#### [Given data]
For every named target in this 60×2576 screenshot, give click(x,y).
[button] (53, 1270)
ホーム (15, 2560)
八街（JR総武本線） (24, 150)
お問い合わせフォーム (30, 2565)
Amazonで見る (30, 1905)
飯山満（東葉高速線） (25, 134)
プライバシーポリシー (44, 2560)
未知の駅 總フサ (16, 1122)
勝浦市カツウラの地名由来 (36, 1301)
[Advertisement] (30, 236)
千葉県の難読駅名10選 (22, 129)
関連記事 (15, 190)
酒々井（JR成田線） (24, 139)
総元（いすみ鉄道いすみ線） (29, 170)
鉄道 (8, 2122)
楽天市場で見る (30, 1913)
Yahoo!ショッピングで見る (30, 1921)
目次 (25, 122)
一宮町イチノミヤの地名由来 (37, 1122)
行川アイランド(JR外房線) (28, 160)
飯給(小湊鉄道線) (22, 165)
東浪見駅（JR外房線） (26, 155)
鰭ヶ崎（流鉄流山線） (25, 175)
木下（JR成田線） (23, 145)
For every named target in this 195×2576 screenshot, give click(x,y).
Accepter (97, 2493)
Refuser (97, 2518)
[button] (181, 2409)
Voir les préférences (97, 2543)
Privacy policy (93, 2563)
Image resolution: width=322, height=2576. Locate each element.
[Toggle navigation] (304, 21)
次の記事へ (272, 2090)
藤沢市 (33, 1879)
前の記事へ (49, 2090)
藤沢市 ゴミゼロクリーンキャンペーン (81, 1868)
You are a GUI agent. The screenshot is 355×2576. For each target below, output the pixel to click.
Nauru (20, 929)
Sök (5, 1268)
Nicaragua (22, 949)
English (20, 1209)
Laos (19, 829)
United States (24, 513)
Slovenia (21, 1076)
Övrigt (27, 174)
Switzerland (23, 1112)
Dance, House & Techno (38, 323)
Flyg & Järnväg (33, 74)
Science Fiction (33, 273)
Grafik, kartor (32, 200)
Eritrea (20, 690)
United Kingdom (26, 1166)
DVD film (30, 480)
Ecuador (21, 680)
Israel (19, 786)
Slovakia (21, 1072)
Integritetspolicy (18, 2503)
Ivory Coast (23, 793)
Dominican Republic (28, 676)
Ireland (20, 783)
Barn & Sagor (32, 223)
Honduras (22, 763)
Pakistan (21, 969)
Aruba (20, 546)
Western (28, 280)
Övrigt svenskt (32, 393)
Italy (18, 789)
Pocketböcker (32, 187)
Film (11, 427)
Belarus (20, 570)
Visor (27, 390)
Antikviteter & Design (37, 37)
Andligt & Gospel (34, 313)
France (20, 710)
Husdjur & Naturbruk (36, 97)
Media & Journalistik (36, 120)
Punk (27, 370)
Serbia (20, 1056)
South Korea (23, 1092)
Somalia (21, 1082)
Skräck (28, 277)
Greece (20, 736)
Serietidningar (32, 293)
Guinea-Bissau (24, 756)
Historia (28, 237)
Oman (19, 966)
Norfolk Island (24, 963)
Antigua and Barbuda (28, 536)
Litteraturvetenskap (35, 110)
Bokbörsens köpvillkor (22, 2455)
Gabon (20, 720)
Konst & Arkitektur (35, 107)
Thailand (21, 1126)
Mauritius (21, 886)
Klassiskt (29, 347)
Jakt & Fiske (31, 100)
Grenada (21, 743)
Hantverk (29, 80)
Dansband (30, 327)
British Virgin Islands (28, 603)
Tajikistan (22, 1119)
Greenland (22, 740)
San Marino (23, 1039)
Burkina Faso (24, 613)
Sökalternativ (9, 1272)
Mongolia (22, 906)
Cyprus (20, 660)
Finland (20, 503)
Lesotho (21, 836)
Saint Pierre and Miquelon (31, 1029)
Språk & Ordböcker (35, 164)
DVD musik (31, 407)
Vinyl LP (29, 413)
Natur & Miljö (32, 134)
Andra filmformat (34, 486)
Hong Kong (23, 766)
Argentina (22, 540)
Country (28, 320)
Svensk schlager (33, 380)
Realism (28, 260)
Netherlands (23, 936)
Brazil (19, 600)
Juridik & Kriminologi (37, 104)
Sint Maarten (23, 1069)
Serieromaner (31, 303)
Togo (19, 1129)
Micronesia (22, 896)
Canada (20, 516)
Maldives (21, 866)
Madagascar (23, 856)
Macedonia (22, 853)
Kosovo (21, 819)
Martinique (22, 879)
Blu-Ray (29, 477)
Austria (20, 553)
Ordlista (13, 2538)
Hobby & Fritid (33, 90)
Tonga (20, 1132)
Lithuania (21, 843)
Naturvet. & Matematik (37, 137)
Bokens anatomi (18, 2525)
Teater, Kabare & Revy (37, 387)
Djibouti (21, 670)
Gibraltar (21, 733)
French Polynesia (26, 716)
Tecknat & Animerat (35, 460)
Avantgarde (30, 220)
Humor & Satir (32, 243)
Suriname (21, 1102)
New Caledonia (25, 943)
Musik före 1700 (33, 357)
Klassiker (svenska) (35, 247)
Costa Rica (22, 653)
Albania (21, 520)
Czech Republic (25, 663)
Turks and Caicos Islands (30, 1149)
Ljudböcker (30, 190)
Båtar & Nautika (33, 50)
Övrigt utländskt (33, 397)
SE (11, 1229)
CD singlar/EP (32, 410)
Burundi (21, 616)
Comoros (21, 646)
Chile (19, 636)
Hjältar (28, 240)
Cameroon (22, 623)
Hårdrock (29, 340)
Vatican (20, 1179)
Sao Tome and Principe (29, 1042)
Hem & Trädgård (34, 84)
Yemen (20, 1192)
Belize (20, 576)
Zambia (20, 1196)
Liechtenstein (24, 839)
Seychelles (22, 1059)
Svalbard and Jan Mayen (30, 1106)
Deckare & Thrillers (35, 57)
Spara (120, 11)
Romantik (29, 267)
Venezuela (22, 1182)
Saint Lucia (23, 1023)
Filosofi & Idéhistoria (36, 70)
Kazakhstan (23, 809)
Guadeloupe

#### [Problem statement]
Begin with the top line of the material and go as far as the line with "DVD film (30, 480)". Set down those lines exactly, both ends included, and nothing more.

#### [Task response]
For every named target in this 60×2576 screenshot, give click(x,y).
[button] (53, 1270)
ホーム (15, 2560)
八街（JR総武本線） (24, 150)
お問い合わせフォーム (30, 2565)
Amazonで見る (30, 1905)
飯山満（東葉高速線） (25, 134)
プライバシーポリシー (44, 2560)
未知の駅 總フサ (16, 1122)
勝浦市カツウラの地名由来 (36, 1301)
[Advertisement] (30, 236)
千葉県の難読駅名10選 (22, 129)
関連記事 (15, 190)
酒々井（JR成田線） (24, 139)
総元（いすみ鉄道いすみ線） (29, 170)
鉄道 (8, 2122)
楽天市場で見る (30, 1913)
Yahoo!ショッピングで見る (30, 1921)
目次 (25, 122)
一宮町イチノミヤの地名由来 (37, 1122)
行川アイランド(JR外房線) (28, 160)
飯給(小湊鉄道線) (22, 165)
東浪見駅（JR外房線） (26, 155)
鰭ヶ崎（流鉄流山線） (25, 175)
木下（JR成田線） (23, 145)
For every named target in this 195×2576 screenshot, give click(x,y).
Accepter (97, 2493)
Refuser (97, 2518)
[button] (181, 2409)
Voir les préférences (97, 2543)
Privacy policy (93, 2563)
Image resolution: width=322, height=2576. Locate each element.
[Toggle navigation] (304, 21)
次の記事へ (272, 2090)
藤沢市 (33, 1879)
前の記事へ (49, 2090)
藤沢市 ゴミゼロクリーンキャンペーン (81, 1868)
You are a GUI agent. The screenshot is 355×2576. For each target below, output the pixel to click.
Nauru (20, 929)
Sök (5, 1268)
Nicaragua (22, 949)
English (20, 1209)
Laos (19, 829)
United States (24, 513)
Slovenia (21, 1076)
Övrigt (27, 174)
Switzerland (23, 1112)
Dance, House & Techno (38, 323)
Flyg & Järnväg (33, 74)
Science Fiction (33, 273)
Grafik, kartor (32, 200)
Eritrea (20, 690)
United Kingdom (26, 1166)
DVD film (30, 480)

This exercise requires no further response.